Berlin (ap) - Nach den Tarifabschlüssen in Ost-Berlin und Brandenburg haben sich auch die Tarifpartner der thüringischen Metall- und Elektroindustrie auf monatliche Pauschalen bis 300 Mark und auf Weiterbeschäftigung bis Ende 1991 geeinigt. Die Arbeitgeber kritisierten die in der Nacht zum Dienstag in Ruhla ausgehandelte Vereinbarung für die rund 300.000 Beschäftigten als „wirtschaftlich nicht vertretbar“. Der bundesdeutsche Arbeitgeberpräsident Klaus Murmann warnte mit Blick auf die schlechte Wirtschaftslage in der DDR vor ruinösen Tarifabschlüssen und daraus resultierender Massenarbeitslosigkeit.

Die Einigung bei den Metallern in Thüringen basiert im wesentlichen auf den Eckpunkten der Tarifabschlüsse in Ost -Berlin und Brandenburg. Erreicht wurde laut IG Metall eine Monatspauschale von 250 Mark, die von Oktober an auf 300 Mark erhöht werden soll, sowie eine Beschäftigungssicherung für strukturgefährdete Arbeitsplätze durch Qualifizierung und Umschulung mit betrieblichem Nettolohnausgleich zum gesetzlichen Kurzarbeitergeld von 22 Prozent. Spätestens bis Oktober soll in Thüringen die 40-Stunden-Woche bei vollem Lohnausgleich eingeführt werden. Außerdem setzte die IG Metall ihre Forderung nach 20 Tagen Grundurlaub durch.

Die IG Metall wertete den Abschluß als Garantie dafür, daß die Unfähigkeit der Regierung, den Übergang zur Marktwirtschaft sozial verträglich zu gestalten, nicht im vollen Umfang auf die Arbeitnehmer abgewälzt würden. Den Verhandlungen waren in Thüringen ausgedehnte Arbeitskämpfe vorausgegangen, an denen sich mehrere zehntausend Beschäftigte beteiligt hatten.
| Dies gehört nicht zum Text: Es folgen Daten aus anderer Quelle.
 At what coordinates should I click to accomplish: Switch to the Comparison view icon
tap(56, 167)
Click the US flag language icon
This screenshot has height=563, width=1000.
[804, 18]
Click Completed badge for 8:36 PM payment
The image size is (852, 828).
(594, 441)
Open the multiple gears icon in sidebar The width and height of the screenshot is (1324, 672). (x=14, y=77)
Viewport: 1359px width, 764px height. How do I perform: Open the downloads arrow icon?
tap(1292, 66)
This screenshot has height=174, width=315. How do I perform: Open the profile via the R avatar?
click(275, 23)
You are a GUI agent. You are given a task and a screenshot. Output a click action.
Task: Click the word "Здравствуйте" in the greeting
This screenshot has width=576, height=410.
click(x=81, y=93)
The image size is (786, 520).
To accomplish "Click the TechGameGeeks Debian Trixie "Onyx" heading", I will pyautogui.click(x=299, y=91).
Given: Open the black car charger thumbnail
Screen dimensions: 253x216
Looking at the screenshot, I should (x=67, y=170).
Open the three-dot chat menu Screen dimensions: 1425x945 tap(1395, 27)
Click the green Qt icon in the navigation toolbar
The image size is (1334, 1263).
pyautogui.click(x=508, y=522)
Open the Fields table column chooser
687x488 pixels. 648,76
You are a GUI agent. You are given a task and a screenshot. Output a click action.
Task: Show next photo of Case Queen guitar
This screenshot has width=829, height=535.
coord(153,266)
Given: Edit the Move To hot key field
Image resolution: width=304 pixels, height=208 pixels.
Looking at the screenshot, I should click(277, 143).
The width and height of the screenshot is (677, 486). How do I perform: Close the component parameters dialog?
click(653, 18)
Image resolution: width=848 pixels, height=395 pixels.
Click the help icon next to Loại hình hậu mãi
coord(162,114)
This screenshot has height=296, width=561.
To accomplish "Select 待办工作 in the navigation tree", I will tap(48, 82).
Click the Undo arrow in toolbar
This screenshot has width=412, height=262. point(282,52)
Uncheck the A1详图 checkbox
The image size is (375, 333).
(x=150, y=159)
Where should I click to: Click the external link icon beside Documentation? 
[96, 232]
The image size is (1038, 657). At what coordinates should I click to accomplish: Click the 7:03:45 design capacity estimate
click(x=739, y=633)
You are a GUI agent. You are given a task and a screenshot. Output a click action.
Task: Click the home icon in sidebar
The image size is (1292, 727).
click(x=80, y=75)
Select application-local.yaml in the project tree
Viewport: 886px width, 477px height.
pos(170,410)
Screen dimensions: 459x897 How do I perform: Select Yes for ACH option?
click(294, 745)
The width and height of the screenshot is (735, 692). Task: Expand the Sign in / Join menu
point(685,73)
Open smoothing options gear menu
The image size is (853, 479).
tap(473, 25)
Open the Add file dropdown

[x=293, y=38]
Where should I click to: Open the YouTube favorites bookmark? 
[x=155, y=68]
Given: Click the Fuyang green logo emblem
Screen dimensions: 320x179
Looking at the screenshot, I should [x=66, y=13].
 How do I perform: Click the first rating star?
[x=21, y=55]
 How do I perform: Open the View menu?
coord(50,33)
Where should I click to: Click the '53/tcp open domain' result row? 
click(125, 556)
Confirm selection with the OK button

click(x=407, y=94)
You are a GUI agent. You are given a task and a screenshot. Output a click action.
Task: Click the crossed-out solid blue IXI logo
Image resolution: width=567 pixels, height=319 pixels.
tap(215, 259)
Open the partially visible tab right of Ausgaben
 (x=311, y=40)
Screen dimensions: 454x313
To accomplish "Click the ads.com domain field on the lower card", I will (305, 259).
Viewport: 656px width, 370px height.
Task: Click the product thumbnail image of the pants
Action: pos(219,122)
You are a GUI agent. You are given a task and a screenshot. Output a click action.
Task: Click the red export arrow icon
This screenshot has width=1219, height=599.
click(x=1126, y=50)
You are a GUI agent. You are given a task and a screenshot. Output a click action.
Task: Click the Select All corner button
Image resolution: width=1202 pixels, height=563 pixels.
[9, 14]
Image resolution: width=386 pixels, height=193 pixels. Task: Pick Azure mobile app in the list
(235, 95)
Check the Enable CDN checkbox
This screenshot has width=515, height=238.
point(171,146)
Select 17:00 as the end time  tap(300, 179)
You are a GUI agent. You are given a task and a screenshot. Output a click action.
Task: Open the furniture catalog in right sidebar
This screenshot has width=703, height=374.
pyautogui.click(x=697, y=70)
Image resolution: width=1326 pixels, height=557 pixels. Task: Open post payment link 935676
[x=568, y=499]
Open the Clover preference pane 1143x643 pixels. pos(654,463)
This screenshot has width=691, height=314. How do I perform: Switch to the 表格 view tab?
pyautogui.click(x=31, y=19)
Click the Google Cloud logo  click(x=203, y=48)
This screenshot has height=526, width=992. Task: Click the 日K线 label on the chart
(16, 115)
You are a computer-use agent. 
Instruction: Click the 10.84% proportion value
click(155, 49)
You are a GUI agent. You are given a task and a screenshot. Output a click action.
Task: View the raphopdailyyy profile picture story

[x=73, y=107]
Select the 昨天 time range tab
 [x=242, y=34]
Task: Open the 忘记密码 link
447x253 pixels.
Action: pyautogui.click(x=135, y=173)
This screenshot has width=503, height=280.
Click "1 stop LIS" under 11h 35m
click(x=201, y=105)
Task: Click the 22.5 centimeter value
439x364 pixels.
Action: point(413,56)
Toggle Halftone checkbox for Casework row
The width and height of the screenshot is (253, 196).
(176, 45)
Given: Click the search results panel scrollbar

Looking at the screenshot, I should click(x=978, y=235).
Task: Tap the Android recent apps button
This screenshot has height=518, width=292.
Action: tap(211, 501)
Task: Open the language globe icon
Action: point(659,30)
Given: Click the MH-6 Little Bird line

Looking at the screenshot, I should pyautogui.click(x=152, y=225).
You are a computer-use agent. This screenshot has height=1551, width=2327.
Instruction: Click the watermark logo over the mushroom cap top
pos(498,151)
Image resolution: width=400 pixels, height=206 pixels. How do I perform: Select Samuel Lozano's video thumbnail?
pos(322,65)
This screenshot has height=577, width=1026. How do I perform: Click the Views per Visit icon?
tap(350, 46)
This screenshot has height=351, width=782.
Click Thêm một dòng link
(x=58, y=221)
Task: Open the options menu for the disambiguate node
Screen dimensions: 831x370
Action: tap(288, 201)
Einen Tag vor Beginn der Tarifverhandlungen für die rund 650.000 Beschäftigen im DDR-Einzelhandel im thüringischen Suhl forderte inzwischen auch die Gewerkschaft Handel, Banken und Versicherungen (HBV) am Dienstag Einkommensverbesserungen um durchschnittlich 50 Prozent. Schrittweise sollen die Arbeits-und Einkommensbedingungen an das Niveau der BRD herangeführt werden. Ein erster Tarifvertrag in der DDR-Druckindustrie über Lohnerhöhungen, die 40-Stunden-Woche und Rationalisierungsschutz steht gleichfalls kurz vor dem Abschluß.